For crashes, what version? Version 6.x has never crashed on me, but previous versions did have a tendency to crash for me.
It's good at text but can be used as a similarity search system, so you can index and find similar images, audio waveforms, binary data, etc.
Over the years, search queries have become useful for log analytics and so the ELK stack has been developed to become a single solution to do both text search as well as ingest logs and run all kinds of queries, aggregations, and even machine learning.
I think that's what fundamentally hurts it as they are very separate use-cases trying to be served by the same system. We still use ES for search but wish it just focused on that with much better performance, reliable clustering and proper transactions instead.
While you can do all of that with plain pg and having no indexes and doing table-scans, it will be slow when you search (depends on how often you need to search and type of queries).
So es is very good at some stuff compared to every other type of db. For logging, yeah, there are some companies who just do full-scan on each query and are fine.

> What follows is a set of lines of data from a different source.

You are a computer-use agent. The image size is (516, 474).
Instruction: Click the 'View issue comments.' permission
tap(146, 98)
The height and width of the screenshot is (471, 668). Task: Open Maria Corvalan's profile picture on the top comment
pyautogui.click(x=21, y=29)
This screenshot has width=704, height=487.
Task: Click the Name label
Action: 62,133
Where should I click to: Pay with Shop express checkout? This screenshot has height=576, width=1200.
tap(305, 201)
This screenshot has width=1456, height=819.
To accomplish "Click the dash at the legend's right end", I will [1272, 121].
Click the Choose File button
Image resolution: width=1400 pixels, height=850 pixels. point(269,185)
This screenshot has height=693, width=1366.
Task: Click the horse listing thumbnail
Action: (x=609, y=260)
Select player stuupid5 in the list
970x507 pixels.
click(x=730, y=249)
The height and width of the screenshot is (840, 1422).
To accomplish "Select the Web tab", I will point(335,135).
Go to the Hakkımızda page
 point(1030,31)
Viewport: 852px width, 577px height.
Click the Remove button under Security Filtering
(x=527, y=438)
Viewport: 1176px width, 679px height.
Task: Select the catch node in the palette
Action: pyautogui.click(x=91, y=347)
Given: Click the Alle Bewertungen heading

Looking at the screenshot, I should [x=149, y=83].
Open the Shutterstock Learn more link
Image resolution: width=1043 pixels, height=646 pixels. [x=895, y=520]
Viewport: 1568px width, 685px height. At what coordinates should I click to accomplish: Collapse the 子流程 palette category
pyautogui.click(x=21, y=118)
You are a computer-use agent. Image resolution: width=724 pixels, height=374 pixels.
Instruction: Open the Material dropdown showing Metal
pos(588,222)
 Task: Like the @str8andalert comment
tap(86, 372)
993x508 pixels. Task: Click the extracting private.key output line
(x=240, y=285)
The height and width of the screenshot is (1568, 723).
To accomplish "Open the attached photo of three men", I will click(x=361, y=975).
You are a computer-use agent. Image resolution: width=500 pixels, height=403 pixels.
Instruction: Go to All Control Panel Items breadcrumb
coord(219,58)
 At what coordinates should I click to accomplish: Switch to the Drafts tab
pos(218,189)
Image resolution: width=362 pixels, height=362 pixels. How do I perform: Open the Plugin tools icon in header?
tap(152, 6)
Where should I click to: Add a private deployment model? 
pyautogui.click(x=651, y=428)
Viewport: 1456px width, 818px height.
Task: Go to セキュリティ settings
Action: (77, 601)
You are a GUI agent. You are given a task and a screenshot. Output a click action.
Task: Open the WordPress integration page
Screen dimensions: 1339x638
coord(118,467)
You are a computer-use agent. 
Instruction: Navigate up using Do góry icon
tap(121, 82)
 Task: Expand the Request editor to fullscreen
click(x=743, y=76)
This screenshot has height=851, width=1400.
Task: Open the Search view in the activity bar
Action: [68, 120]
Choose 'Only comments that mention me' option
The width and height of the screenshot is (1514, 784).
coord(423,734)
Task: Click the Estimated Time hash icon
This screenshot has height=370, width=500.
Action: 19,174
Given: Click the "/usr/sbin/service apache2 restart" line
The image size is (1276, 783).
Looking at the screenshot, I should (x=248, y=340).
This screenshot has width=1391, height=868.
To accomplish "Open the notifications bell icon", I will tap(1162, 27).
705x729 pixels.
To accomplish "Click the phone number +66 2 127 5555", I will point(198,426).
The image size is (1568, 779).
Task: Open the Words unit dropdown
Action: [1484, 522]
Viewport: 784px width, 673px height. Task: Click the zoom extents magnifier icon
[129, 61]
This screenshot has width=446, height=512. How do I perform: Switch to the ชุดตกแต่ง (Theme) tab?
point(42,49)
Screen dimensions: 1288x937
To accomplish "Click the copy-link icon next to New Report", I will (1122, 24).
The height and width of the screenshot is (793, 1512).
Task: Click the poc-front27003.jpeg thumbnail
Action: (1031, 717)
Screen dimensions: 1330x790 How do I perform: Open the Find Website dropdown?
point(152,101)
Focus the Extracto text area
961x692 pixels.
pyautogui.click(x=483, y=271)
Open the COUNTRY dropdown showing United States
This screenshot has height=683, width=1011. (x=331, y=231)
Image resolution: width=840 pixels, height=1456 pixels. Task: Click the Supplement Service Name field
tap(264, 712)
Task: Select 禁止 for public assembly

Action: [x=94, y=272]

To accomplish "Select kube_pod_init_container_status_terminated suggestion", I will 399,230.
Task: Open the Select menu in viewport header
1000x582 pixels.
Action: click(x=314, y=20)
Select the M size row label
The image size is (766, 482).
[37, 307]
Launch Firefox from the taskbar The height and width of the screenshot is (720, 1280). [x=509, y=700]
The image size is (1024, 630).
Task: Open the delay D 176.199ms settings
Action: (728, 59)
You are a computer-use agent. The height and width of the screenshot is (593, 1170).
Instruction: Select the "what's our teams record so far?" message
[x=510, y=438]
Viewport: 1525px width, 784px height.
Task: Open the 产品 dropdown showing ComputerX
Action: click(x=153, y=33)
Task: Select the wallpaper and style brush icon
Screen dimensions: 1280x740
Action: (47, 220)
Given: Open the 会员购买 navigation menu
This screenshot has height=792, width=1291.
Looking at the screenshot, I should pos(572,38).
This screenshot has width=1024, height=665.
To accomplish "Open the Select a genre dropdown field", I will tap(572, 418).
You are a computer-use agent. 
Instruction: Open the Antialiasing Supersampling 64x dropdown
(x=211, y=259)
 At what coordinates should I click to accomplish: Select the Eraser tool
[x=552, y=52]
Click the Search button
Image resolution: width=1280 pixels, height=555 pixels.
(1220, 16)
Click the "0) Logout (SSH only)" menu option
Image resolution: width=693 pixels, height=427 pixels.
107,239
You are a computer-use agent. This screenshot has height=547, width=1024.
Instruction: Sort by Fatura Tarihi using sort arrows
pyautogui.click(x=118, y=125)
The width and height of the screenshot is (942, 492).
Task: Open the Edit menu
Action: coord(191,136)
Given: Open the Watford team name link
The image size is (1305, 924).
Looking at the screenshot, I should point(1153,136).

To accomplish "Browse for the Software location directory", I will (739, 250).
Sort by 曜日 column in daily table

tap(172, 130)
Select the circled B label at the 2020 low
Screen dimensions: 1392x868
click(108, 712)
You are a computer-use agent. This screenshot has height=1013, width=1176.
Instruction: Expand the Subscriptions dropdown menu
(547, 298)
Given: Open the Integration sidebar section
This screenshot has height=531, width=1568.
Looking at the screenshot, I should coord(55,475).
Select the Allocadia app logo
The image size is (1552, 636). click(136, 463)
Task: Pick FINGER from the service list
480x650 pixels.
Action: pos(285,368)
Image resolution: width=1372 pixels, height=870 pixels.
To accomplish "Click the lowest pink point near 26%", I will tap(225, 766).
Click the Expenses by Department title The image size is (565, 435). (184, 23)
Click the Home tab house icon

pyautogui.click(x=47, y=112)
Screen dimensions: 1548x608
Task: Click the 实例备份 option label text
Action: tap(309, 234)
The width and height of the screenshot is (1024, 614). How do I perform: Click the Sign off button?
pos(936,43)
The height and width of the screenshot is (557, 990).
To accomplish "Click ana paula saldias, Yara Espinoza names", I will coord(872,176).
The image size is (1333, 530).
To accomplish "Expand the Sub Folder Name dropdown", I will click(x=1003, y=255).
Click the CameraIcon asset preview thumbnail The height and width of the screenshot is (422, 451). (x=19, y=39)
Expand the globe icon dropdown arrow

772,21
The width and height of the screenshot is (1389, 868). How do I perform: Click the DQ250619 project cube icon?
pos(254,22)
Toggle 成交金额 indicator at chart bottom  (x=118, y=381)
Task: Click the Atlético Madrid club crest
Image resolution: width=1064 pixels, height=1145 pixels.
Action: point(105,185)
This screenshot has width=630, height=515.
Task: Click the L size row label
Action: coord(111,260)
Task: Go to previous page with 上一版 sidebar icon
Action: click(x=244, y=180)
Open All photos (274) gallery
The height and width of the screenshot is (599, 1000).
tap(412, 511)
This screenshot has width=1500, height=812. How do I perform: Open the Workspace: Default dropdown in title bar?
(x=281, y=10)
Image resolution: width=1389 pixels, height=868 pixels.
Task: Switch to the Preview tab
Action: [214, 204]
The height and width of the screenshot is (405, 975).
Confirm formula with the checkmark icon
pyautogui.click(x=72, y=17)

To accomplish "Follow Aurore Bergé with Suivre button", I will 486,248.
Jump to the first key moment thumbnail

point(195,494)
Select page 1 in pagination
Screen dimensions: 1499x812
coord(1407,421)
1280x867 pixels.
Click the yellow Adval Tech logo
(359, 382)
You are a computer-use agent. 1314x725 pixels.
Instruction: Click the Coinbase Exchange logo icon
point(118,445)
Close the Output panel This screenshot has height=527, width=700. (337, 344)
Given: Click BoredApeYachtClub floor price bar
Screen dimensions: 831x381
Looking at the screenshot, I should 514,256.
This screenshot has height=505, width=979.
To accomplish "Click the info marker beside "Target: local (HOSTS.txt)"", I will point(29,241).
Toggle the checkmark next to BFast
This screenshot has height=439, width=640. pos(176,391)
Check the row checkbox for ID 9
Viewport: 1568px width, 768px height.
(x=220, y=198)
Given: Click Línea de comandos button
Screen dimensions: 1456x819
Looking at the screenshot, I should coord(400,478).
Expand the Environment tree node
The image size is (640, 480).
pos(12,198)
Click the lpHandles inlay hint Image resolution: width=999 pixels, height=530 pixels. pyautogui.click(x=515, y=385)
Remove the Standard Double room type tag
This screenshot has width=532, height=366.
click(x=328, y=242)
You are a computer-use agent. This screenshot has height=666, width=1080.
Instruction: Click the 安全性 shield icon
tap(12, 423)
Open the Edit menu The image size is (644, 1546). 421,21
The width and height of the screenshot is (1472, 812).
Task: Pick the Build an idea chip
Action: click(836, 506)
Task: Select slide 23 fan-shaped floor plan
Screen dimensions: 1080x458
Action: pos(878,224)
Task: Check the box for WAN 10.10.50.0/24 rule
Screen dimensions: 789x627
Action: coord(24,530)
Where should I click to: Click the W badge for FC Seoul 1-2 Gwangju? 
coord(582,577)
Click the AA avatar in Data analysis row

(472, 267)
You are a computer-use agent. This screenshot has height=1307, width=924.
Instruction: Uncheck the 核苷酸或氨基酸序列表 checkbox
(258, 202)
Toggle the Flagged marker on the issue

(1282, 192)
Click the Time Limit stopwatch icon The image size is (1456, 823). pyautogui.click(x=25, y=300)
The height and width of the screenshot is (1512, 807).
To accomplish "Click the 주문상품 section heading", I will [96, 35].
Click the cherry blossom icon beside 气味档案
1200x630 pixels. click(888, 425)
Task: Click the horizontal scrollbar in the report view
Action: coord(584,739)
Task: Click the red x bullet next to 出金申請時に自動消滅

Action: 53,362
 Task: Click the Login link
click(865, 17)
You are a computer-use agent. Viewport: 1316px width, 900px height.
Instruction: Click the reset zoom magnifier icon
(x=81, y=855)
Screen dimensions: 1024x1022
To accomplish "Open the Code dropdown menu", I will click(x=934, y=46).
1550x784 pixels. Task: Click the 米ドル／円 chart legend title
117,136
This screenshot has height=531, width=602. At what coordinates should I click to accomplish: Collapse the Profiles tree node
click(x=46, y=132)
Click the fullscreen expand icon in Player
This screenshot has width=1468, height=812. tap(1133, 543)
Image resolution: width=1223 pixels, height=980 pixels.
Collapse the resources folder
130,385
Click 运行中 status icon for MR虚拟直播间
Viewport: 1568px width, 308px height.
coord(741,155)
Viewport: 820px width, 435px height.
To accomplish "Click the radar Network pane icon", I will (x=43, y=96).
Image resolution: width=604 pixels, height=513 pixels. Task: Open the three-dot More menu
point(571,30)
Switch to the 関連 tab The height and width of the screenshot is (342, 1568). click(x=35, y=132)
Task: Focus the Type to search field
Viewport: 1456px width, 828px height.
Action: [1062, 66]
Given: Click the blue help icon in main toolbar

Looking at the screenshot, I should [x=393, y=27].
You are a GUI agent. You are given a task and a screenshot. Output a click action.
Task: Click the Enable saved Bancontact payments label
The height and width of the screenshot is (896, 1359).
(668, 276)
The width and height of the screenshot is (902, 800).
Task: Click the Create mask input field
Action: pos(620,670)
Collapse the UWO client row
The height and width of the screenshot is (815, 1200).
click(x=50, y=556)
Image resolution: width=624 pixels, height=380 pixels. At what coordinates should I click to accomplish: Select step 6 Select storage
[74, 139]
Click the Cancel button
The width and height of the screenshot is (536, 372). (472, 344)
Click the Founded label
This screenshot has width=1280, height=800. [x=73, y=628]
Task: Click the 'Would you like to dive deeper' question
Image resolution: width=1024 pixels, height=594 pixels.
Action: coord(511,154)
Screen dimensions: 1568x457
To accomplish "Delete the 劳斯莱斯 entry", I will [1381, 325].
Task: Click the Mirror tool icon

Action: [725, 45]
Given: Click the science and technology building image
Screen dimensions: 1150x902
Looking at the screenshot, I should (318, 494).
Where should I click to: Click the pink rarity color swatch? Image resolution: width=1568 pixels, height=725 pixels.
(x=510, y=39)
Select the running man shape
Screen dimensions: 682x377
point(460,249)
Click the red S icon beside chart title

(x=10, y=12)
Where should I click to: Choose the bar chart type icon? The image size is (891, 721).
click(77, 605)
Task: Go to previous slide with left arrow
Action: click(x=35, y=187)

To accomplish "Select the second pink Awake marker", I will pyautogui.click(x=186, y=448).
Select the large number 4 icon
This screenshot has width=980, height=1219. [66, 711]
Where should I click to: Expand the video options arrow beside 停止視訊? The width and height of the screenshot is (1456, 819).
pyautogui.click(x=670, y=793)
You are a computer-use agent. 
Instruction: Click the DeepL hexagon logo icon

but you can have indexes in pg..
Rendering HTML will, however, tend to be faster than having a client parse and interpret JSON, and then manipulate the (shadow) DOM accordingly.
And then it always felt wrong to me that I have to force countless clients to do the exact same view transformations, which could have been done once, on the server, and cached.
For a new project, I'm prerendering HTML fragments via AJAX with IntercoolerJS - it's a pleasure to work with, and the developer and user get both the best experience of those two worlds: A dynamic, blazingly fast UI that feels like an SPA, but degrades gracefully even for the Emacs-w3m user and Googlebot.
I also found it's really worth it to move servers or reverse proxies closer to the client - independent of client/server rendering. Users shouldn't wait more than 200ms for an Ajax request to finish.
They were the ones who insisted I use tableau, I had originally planned and suggested a nice server-side rendered dashboard that they could have used on any grade of laptop, but no they wanted something _right now_ and any kind of proper solution was simply "too hard".
The real irony being that they'll waste more time doing and redoing these excel reports every time they want one of these reports than it would have taken me and my teammate to build a solution for them.
Fun fact: We actually started out with elasticsearch-head, but realized it was really hard to hack on (this was ~2y ago) and decided to create Dejavu. Imo, the key difference is we have focused a lot on how to get the data indexed (mappings, bring your CSV/JSON files) and have the raw data visualized (via UI based filters or DSL queries).
So less so "missing" UI and more "outdated" UI.
I personally like Kibana but I am happy to see some innovation in the space. Competition can only help.
I love that this can be run as a Docker container or as a Chrome extension. With the quick setup I'll probably give it a try. It looks nice.
Kibana is more for dashboarding and visualization, Dejavu gives you control of the raw data views and indexing operations.
I'm not sure if this is actually accurate:
On a cursory look, it still seems to use a Node.JS based server . One of the key side effects of needing a server is that there is a more involved distribution + installation process. You just can't run it on a static server like github pages or as a browser extension.
Is websockets a requirement just for the real-time updates, or for the entire UI?
Edit: We need to update the GIFs and screenshots - the app has come along much UI/Ux wise since these were originally taken.
You might say I had a case of, ah, never mind, bad pun.
On a serious note, I understand there's only a finite number of words, but a limitless number of software project - and yet surely there are still enough names that aren't used for something well-known and widely used. Yes, the DJVU and Dejavu are spelled differently, but it is the same word.